Before Hiatus, Perry Bus Tour Gains Traction

Rick Perry in Port City Underground restaurant in Muscatine IA
Rick Perry in Port City Underground restaurant in Muscatine IA

Today is the last day of Gov. Rick Perry's pre-Christmas Iowa bus tour. Perry will return Friday to Texas for a brief Christmas break, then it's back to campaigning.

The Perry campaign has called the bus tour a chance for Iowans to give the Texas governor a second look. As the tour progressed, Perry refined his message and appeared to excite crowds, and by Wednesday afternoon he had assumed the role of a political outsider, which he used at each campaign stop.

Audio: Ben Philpott's story for KUT News

“We need someone who will walk in who has the discipline, who has the courage to break up that old system — an outsider," Perry told a crowd in Muscatine. "And I want to make this pact with you as I wrap up. I’ll have your back in Washington, D.C., for the next four years. God bless you and thank you for coming out here today."

Bob Wise came from Iowa City to hear Perry in Muscatine. He says he came to the event undecided but left a Perry supporter.

“He’s human, puts his pants on one leg at a time," Wise said. "He’s not Washington, he’s Texas. And he talks the truth, he talks it straight. So if the American people will wake up and listen to that, rather than all the promises that we’ve been getting politically and not had fulfilled, then why not?”

Perry’s drop in the polls and the reason for his second-chance bus tour can be traced back to early debate stumbles.

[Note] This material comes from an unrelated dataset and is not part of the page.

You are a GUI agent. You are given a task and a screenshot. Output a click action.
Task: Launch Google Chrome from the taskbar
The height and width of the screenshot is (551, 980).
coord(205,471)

But many of the caucus-goers who turned out during the tour didn't think those mistakes would keep voters from supporting him.

“If somebody is going to pick that apart, they need to get a life," said Margi Mountz of Mount Pleasant.

"You better believe it," said George Wheat, also from Mount Pleasant. "That’s what I’ve said from day one."

Recent polls have been mixed for Perry. One had him in third place, though most place him in fourth — close to former U.S. Sen. Rick Santorum and U.S. Rep. Michele Bachmann. Many pundits believe only one of the three will leave Iowa a viable presidential candidate.